__Task details__: Starting at the line that contains "The height and width of the screenshot is (400, 760).", restate every line word for word through the end of the entries.

==================================================

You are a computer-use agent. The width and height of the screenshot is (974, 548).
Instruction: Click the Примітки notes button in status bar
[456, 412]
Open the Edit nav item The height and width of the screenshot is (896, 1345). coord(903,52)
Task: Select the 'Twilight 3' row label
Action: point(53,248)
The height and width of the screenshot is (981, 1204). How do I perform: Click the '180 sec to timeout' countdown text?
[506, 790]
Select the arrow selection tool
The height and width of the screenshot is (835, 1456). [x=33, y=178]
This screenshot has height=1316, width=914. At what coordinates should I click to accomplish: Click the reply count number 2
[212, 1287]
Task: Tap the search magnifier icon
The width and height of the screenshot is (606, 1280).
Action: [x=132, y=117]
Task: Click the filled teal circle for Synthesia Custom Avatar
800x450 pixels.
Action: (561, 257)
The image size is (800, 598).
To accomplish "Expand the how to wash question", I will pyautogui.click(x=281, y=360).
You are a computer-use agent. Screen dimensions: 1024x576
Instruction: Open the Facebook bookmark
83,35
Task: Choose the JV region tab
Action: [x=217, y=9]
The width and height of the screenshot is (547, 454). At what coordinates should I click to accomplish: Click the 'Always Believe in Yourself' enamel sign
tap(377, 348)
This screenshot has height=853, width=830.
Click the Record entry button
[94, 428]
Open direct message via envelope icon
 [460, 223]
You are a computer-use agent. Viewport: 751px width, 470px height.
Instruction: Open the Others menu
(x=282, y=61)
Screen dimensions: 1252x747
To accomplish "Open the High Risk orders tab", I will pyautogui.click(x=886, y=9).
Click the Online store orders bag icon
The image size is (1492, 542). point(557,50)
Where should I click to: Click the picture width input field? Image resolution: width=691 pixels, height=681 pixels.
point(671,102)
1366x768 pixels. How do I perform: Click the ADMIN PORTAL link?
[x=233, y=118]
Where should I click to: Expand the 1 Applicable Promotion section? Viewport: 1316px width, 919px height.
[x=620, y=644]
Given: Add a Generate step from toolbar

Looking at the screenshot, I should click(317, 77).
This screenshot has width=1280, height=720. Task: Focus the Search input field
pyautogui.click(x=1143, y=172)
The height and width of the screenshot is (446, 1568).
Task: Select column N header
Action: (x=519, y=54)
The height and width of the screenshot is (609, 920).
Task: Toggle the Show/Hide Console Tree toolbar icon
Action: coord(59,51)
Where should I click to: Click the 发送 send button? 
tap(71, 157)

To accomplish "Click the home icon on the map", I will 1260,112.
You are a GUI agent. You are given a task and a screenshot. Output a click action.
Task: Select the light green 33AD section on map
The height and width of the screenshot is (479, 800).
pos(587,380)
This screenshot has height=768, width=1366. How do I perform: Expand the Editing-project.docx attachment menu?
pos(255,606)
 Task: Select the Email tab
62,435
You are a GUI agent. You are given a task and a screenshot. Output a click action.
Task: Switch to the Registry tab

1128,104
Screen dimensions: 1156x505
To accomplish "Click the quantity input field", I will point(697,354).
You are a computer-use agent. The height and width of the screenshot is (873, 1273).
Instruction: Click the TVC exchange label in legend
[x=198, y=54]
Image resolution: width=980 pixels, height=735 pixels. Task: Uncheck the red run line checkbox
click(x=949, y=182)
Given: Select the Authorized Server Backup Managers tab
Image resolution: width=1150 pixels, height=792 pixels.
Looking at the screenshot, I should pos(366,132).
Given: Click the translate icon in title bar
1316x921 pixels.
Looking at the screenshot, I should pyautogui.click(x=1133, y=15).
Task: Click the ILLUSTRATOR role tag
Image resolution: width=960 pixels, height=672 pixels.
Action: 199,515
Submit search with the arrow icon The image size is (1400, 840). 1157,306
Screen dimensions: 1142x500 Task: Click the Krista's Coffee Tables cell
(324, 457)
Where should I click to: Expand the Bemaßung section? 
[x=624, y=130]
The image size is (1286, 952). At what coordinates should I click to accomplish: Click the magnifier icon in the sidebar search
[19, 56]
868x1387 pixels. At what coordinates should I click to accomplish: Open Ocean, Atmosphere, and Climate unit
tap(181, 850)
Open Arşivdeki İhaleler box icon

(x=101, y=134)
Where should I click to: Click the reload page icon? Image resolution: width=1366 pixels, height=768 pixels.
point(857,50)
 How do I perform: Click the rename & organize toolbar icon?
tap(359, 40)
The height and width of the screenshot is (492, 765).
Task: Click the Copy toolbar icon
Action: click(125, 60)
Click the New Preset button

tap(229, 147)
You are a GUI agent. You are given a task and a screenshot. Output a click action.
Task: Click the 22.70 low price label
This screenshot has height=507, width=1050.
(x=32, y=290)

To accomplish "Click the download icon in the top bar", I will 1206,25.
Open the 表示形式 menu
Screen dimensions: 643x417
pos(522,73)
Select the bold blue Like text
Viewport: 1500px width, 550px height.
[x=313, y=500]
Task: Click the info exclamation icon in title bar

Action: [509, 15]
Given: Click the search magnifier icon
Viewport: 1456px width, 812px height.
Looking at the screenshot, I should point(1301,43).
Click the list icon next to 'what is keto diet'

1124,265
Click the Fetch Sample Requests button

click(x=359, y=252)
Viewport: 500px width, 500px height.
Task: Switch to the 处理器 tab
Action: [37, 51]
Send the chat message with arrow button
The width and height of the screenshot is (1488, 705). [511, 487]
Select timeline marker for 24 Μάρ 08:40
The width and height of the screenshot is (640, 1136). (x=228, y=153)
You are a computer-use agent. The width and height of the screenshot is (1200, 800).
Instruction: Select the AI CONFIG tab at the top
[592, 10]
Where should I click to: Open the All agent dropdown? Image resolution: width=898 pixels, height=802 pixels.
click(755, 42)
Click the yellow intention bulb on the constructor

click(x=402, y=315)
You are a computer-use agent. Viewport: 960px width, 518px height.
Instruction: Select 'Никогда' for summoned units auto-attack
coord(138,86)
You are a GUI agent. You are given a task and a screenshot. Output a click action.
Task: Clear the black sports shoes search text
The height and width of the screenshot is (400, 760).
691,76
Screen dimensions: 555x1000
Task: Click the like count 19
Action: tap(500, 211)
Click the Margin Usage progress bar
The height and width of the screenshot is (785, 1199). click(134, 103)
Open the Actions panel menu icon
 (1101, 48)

==================================================

__Answer to this task__:
The height and width of the screenshot is (400, 760).
691,76
Screen dimensions: 555x1000
Task: Click the like count 19
Action: tap(500, 211)
Click the Margin Usage progress bar
The height and width of the screenshot is (785, 1199). click(134, 103)
Open the Actions panel menu icon
 (1101, 48)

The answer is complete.